What is a normal blood glucose?
The American Diabetes Association and the U.S. Department of Health and Human Services have established levels of glucose that are considered normal and levels that establish a diagnosis of diabetes. These levels refer to the amount of glucose in the blood and are given in units called milligrams per deciliter (mg/dl). Most of the rest of the world uses International Units called millimoles per liter (mmol/L). You can transfer milligrams per deciliter into millimoles per liter by dividing the mg/dl by 18. For example, 126 mg/dl is equal to 7 mmol/L.
Here are the levels that these authorities have established:
- A normal blood glucose after an overnight fast is less than 100 mg/dl
- Diabetes is diagnosed when the blood glucose after an overnight fast is 126 mg/dl or greater on more than one occasion
- A normal blood glucose after a meal is up to 139 mg/dl
- Diabetes is diagnosed when the blood glucose after a meal is 200 mg/dl or greater on more than one occasion
That leaves a range of blood glucose from 100 to 125 mg/dl in the fasting state and 140 to 199 mg/dl in the fed state unaccounted for. If you have either one of those situations, you are considered to have prediabetes, a state that could turn into diabetes but may not depending on how you respond with weight loss and exercise.
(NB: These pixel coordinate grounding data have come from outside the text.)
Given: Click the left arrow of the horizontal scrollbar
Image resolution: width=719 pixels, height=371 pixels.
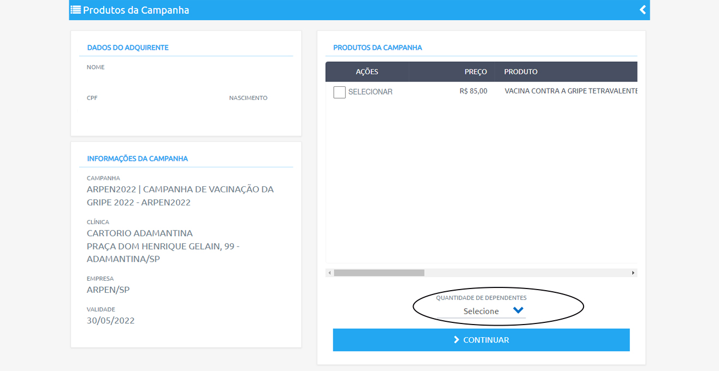Looking at the screenshot, I should (x=329, y=273).
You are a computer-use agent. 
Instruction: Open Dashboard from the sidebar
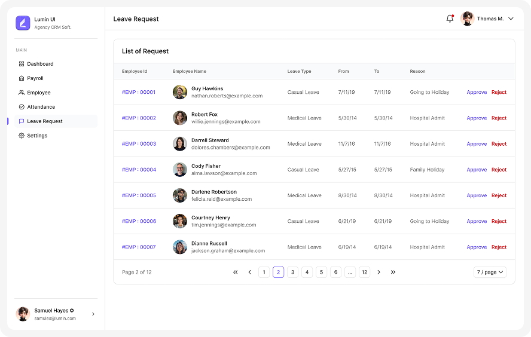(x=40, y=64)
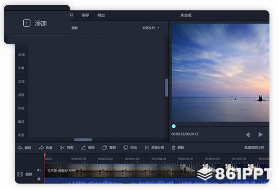Image resolution: width=278 pixels, height=190 pixels.
Task: Click the 添加 plus icon to add media
Action: point(27,23)
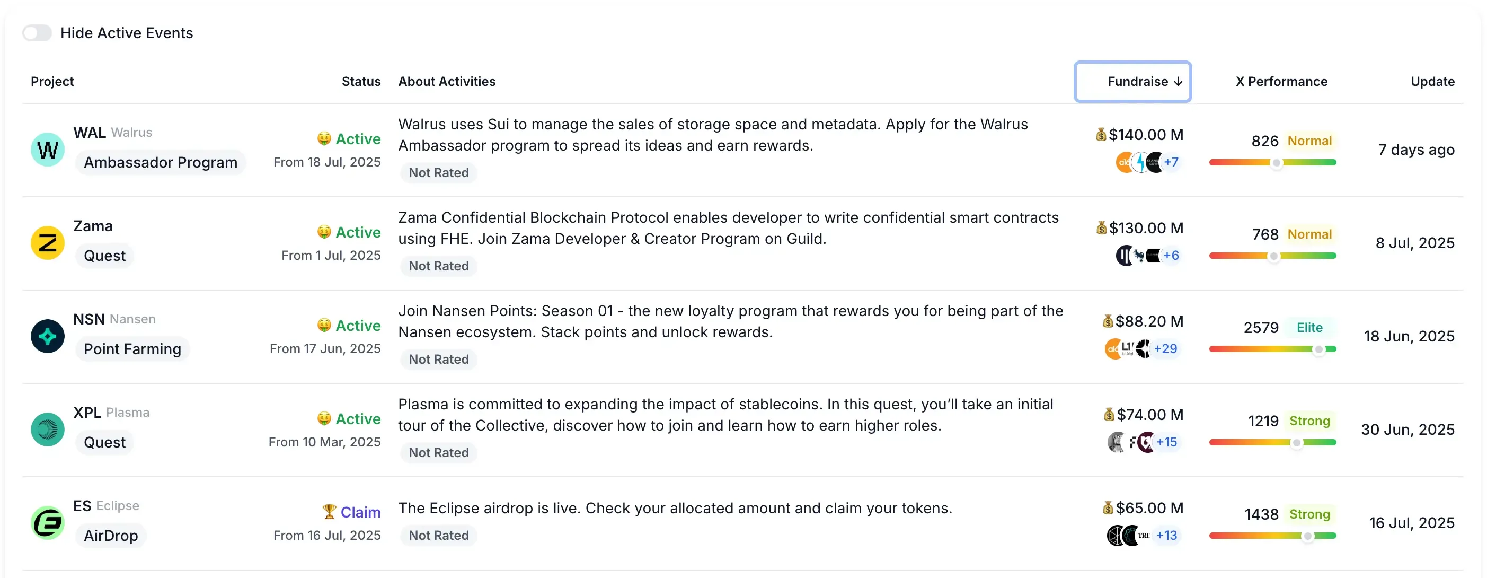1487x578 pixels.
Task: Click the Quest tag under Zama
Action: (x=104, y=255)
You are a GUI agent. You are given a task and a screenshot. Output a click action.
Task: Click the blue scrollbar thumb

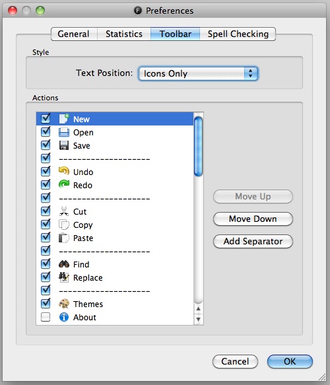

What if your blood glucose is too low?
Symptoms associated with a low blood glucose usually begin around 60 mg/dl, but it is not the same for each person. It occurs when you are taking a medication to lower high blood glucose and you fail to eat, do too much exercise or take too much medication. Your body does everything it can to maintain a satisfactory level of blood glucose. If it goes too low, these are the symptoms of low blood glucose:
- You may get a headache
- You become confused and lose concentration
- You could go into a coma
- You become extremely weak
- You are extremely hungry
- You start to sweat
- Your heart beats fast
- You have numbness in your lips, fingers and toes
You can quickly reverse the low blood sugar by taking a little sugar, orange juice or honey.
What if your blood glucose is too high?
The treatment of diabetes is all about lowering the blood glucose so that it does not stay too high over ten or more years. If it remains too high for that long or longer you may get any or all of the following symptoms:
- Eye disease including blindness
- Kidney disease including kidney failure
- Nerve disease of many types
- Heart and blood vessel diseases including heart attacks, strokes poor blood flow to the legs
Usually, there are no symptoms of high blood glucose, so it is important to be screened with a blood glucose test at least once a year if you are 45 years of age or older.